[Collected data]
---*---
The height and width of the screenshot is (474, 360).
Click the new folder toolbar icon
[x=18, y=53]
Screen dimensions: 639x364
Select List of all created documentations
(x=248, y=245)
---*---
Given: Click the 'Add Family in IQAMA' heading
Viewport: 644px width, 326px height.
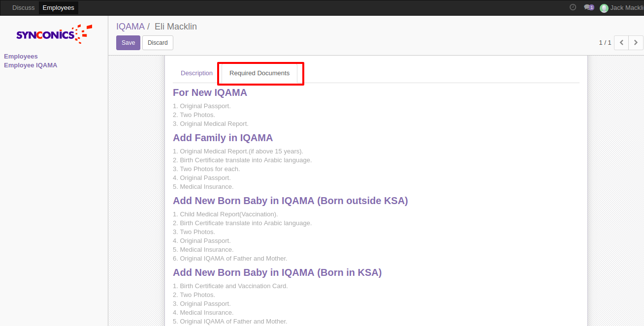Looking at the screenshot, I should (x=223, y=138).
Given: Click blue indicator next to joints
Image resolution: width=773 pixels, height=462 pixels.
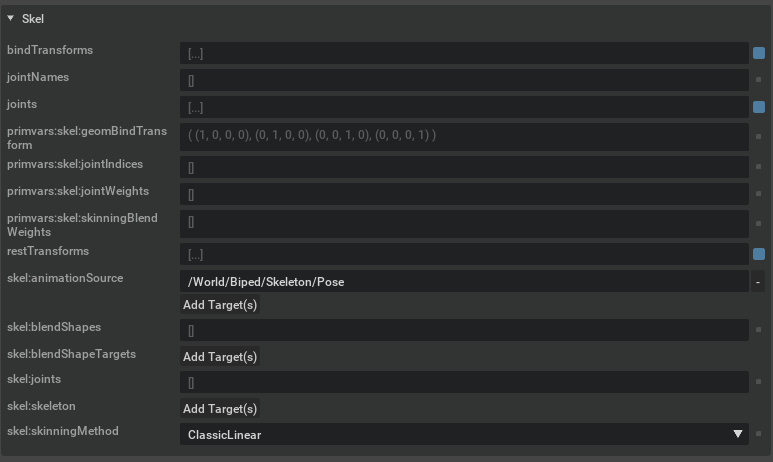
---*---
*Exercise goal*
Copy all lines from the data that hold the word "Given".

*Answer to this exercise*
Given: Click the 'Add Family in IQAMA' heading
Given: Click blue indicator next to joints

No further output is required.